At one point the cairns, cow and horse tracks that we were following disinergrated. We combed the area for any sign of the trail and came up short, so we decided to drop our packs. Taylor went in search of the trail while Melissa stayed with the packs so we wouldn`t lose those or travel any further in the wrong direction. While Taylor went in search of the trail a white tailed hawk flew from his direction over Melissa and perched on a tree in the direction that we came from. So we went with that sign and followed in the hawk`s direction. As Taylor neared the tree the hawk took off and and changed direction; as its path and Taylor's crossed, he stumbled upon another cairn. We took this as an omen that we were being looked after and continued onward.
We hiked till dusk, which was about 8:30, estimating that we had made about 16 - 18 miles this first full day. We found a flat spot on a cliff over looking a lush green valley, which we would later find out was the valley that we wanted to be in to see Siete Tazas. The next morning we awoke sore and exhausted, packed up our stuff and fell back into the routine of trekking. We climbed over a mountain to a plateau to find wild horses grazing in our path and a tree line approaching. The treeline looked hopeful as it seemed to have a more defined trail. After hiking about 4 miles we came up on a man and his son making what looked like a sweat lodge out of organic materials. They had built a hut out of trees, covered it with leaves and were now adding dirt and sealing it with water. After talking to the men about where we were, we found out that we were FAR ,very far from the Park. How far, we didn't know - they had no clue, not even a guess, just very far. However they told us that we could follow the road till it got to a main road and that road would eventually lead us to Molina, the city that we were going towards after the park. So with no clue how far to walk on this dusty road we took off, with blisters, sunburn and disappointment.
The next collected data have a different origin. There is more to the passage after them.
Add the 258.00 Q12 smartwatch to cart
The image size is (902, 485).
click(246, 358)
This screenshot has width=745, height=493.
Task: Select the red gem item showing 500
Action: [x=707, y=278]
About five hours and maybe 6 miles later we saw a house and approached it to ask, again, where we were and how far we were from civilization. A very generous family offered us water with wheat flour and sugar and told us that we were not the first trekkers to have stumbled upon their house. We drank the sweat concoction and were given a bag of tomatoes and peppers and led through a yard under some barbed wire, and over a river by three kids that said we should hit a main road in about an hour or an hour and a half. After two hours of walking down this dusty gravel road we came upon the road that led to the park, right as a bus that read Siete Tazas was coming down the road! We were finally where we had wanted to be, after hiking about 40 miles, in the heat for two and a half days.

The park was not what we were expecting. All of Chile also thought that this would be a great place to pass the hot, summer days and so there were droves of people packed into campgrounds that rimmed the Rìo Claro. As we got to the end of the bus line we were in a dusty overcrowded campground where we were able to buy a few beers and a completo (a hot dog in a bun that was dense and homemade smoothered in chopped tomatoes, guacomole, mayo, ketchup, and mustard. YUMMY!! And yeah, Melissa ate some of the hotdog - we were so hungry after all that hiking we both would have eaten anything at that moment. However, we were well prepared with enough food to make the trip and did not need to buy anything (so you parents don´t worry - we could have cooked a meal for ourselves, for we had enough supplies for a few more days if we were still lost in the woods).

The next day we saw the falls, which were magnificent. We even were able to swim in a pool of water that had a huge waterfall falling into it, which was freezing. All in all the journey turned out to be quite the adventure and all worth it.